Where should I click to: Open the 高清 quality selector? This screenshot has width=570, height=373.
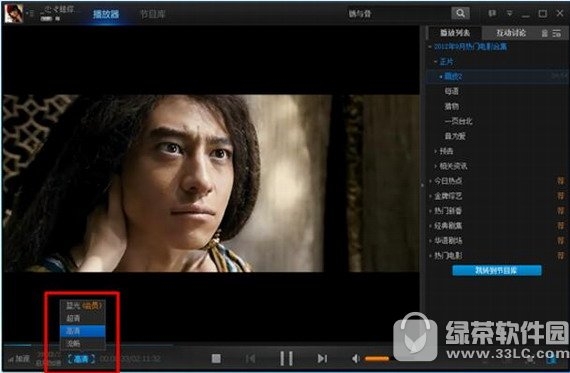81,359
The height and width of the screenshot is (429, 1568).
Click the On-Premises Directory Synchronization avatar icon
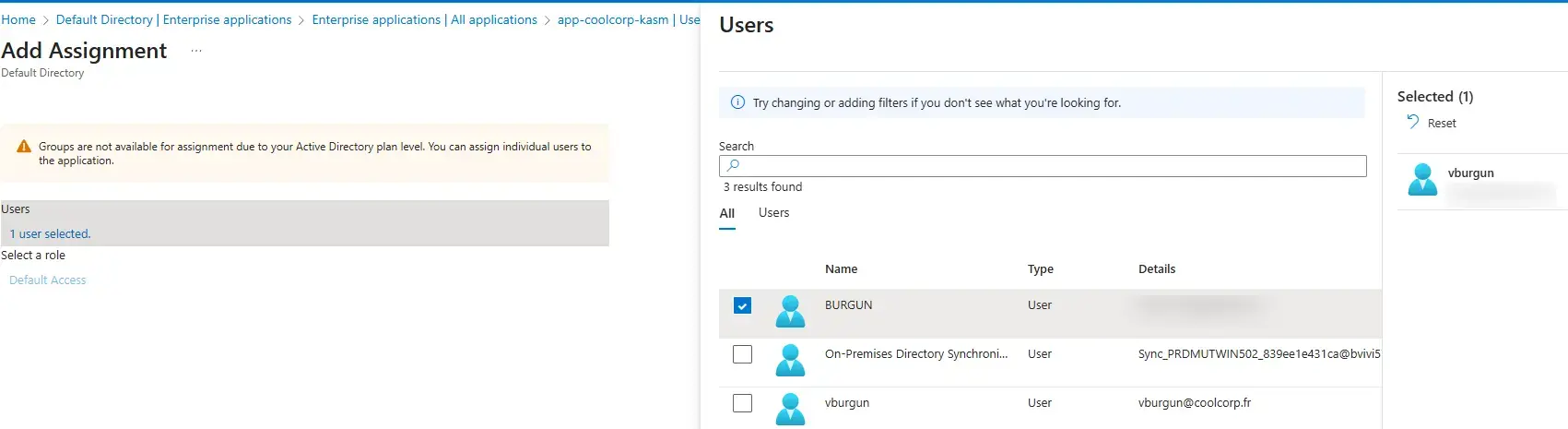tap(790, 360)
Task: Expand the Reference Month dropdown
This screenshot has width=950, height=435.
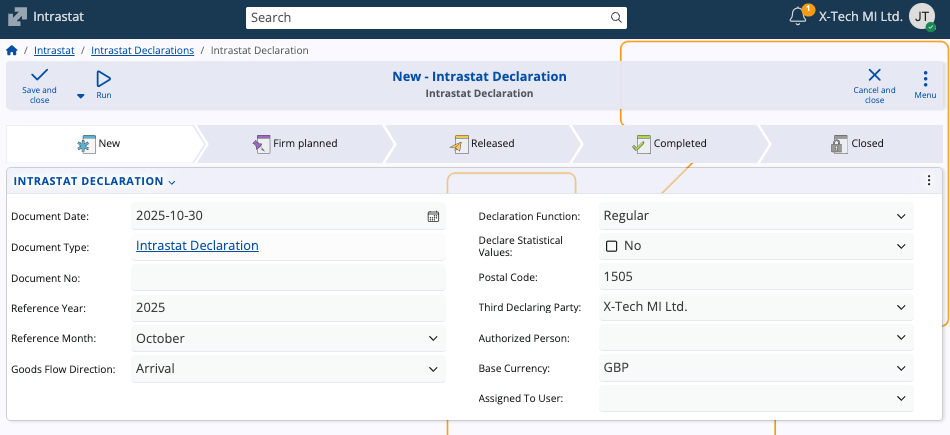Action: click(x=433, y=339)
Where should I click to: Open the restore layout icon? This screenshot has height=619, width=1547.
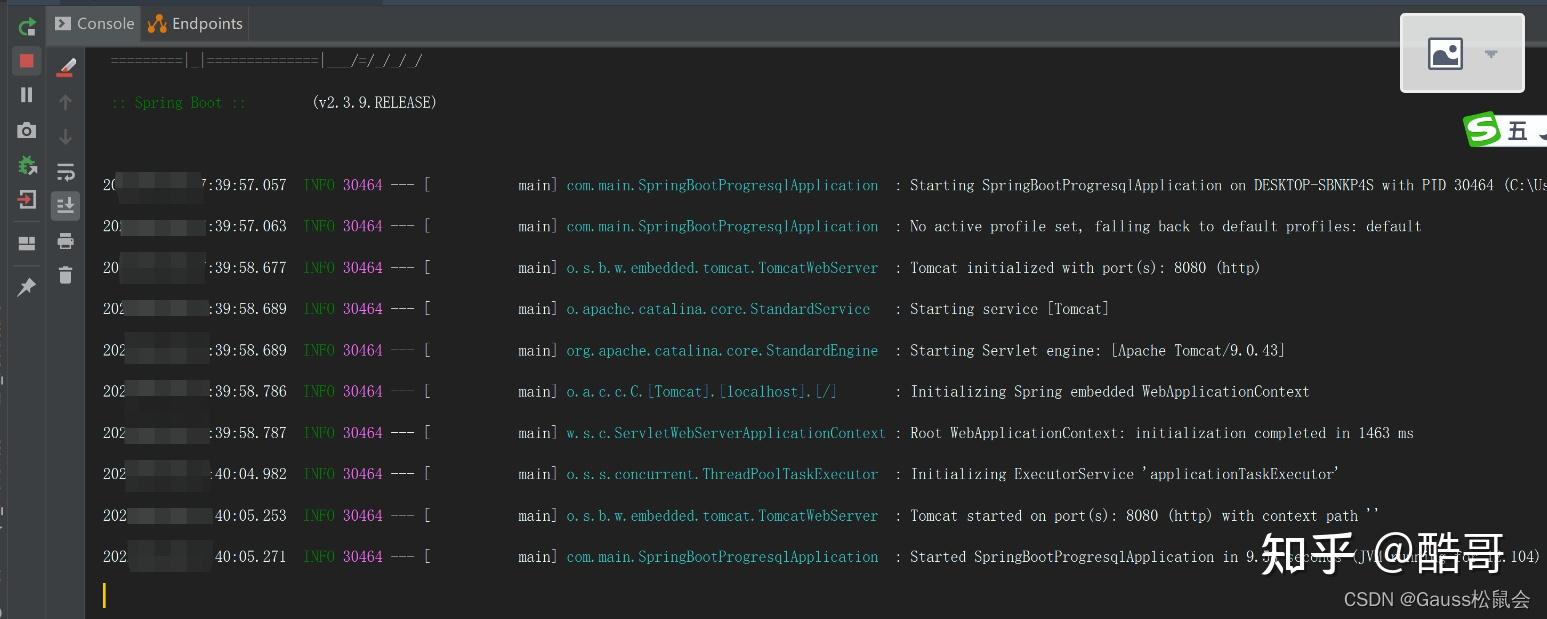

════

INSTRUCTIONS FOR THE TASK >> Give back the full listing above word for word, and let no picture through.

YOUR RESPONSE >>
Where should I click to: Open the 高清 quality selector? This screenshot has width=570, height=373.
81,359
The height and width of the screenshot is (429, 1568).
Click the On-Premises Directory Synchronization avatar icon
tap(790, 360)
Task: Expand the Reference Month dropdown
This screenshot has width=950, height=435.
Action: click(x=433, y=339)
Where should I click to: Open the restore layout icon? This screenshot has height=619, width=1547.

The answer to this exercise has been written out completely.